The business is now owned by Herrick’s great-granddaughter Deborah Hare and her husband Noel, who are the fourth generation of the family to own and operate the store. They purchased the store from Deborah’s father, Sam Herrick, in 1972. Noel had just graduated from Harvard University, and the couple had spent a year traveling the West Coast when they decided to return to Southampton and take over the business from Sam.
Changing With the Times
When the Hares took over the store, they immediately invested in technology upgrades, purchasing a computer for the store and adding an inventory barcode system. They have been making technology and service improvements to the business ever since.
Manager Stefanel Grigoras, who has been with the operation for 12 years, says throughout all the changes, the store has still retained its original charm and some of the historical aspects have endured.
“As the times changed, so did the business. We shifted our focus from farmers and farming lifestyles to homeowners, vacationers and second-home owners,” Grigoras says.
Herrick Hardware is known for its housewares and outdoor living, but serves the community as a one-stop shop for everything they need to take care of their homes, including cleaning supplies, home improvement products and hardware.
“We pride ourselves on being a store with everything a homeowner would need to take care of a garden, create an outdoor oasis, clean and organize their homes and more,” Grigoras says.
Southampton has long been a getaway for city-dwellers from New York City, and Grigoras says the store saw more customers shopping for their second homes in the area as they retreated from the city during the pandemic.
Herrick Hardware has moved to sell more environmentally friendly goods and has incorporated technology to better serve customers. Grigoras says he has partnered with his wholesaler to offer free delivery and buy online, pickup in store services. The store also accepts contactless payments through Apple Pay, Samsung Pay and Google Pay, and Grigoras is working on adding more e-commerce capabilities to the website.
“Every employee in the store uses their personal phone to look up products and place online orders for customers,” he says. “We can take care of a customer without them even having to go to a register. It’s another part of the transition to provide more modern offerings to our customers.”
No matter what technology the store adds, the ultimate goal is taking care of the customer, Grigoras says. The store’s nine employees are key to providing the extra level of customer service that Herrick Hardware is known for.
“Our success is based on the knowledge and guidance of our employees,” he says. “That knowledge and service is what sets us apart from the big-box stores and Amazon.”
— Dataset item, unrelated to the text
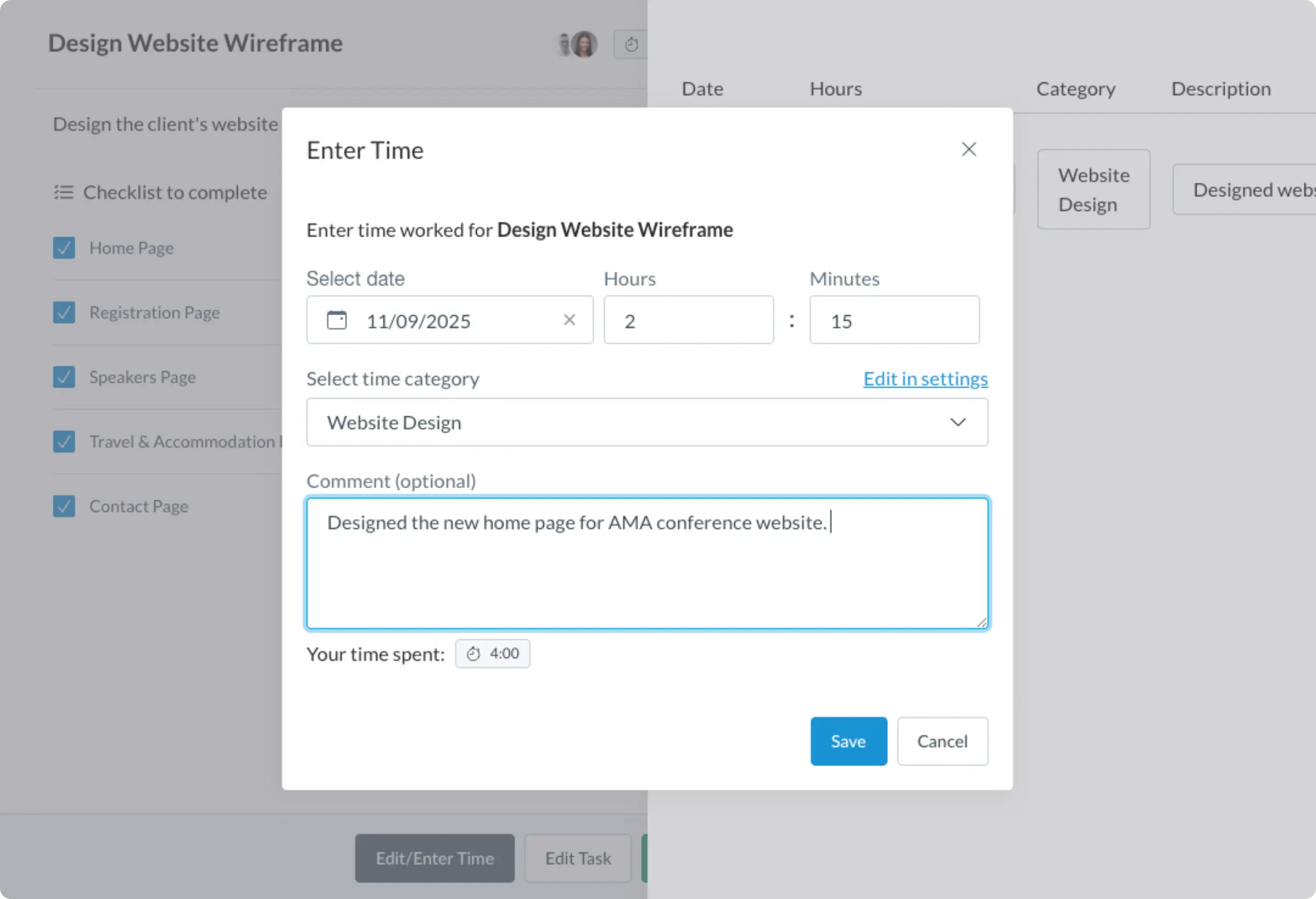Screen dimensions: 1316x899
Task: Open calendar picker icon in date field
Action: coord(336,320)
Grigoras has coached employees to not just help a customer find a product and then send them on their way. They ask the customer questions about the project they are working on, so the employee can be sure they are recommending the right products and educating the customer in the process.
“We are a retail business, and so we want to sell and continue to be in business for a long time, but we’re not trying to oversell,” Grigoras says. “Our main goal is customer happiness and satisfaction.”
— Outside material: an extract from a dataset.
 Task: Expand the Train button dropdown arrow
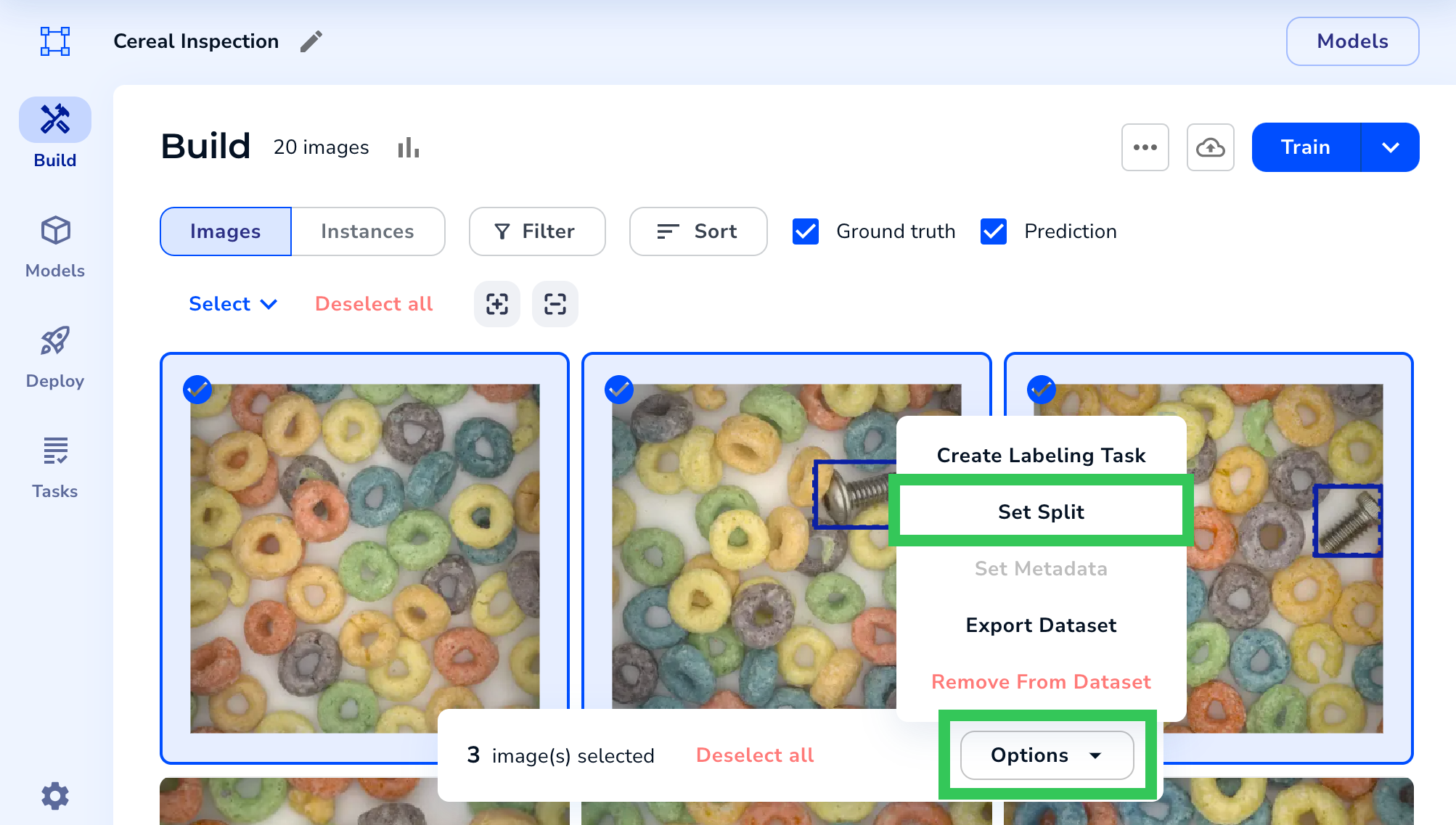point(1390,147)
A pandemic, supply chain issues and labor shortages over the last two years didn’t stop Herrick Hardware from being there for its customers. Grigoras says during that time, people fled New York City for Southampton, and business nearly tripled.
“It was chaos. We didn’t have extra inventory, we weren’t fully staffed and it hit us hard. But within a month, we were able to get on top of it and provide our customers with the products and service they needed,” he says. “Moving forward, I want to be better prepared so I can help our customers and our village even better.”
Looking to the Future
As the Hares and Grigoras plan for what is next for Herrick Hardware, the future is bright. Building on the storied past of the company, Grigoras wants to create an even more customer-friendly experience by reorganizing the store, continuing to train employees to offer high levels of customer service and maintaining services like delivery, assembly and e-commerce options.
“I also want to make customers more aware of our pricing compared to our competitors so they can see that we can often meet or beat those prices,” he says.
Grigoras also wants to dive into high-end and exclusive product lines and offer products that customers can only find at Herrick Hardware.
“I want our store to be a place where you feel comfortable coming in wearing your work boots or your high-end fashion,” he says.
“We want to honor our history as a hardware store and continually look to serve new customers with their home improvement needs.”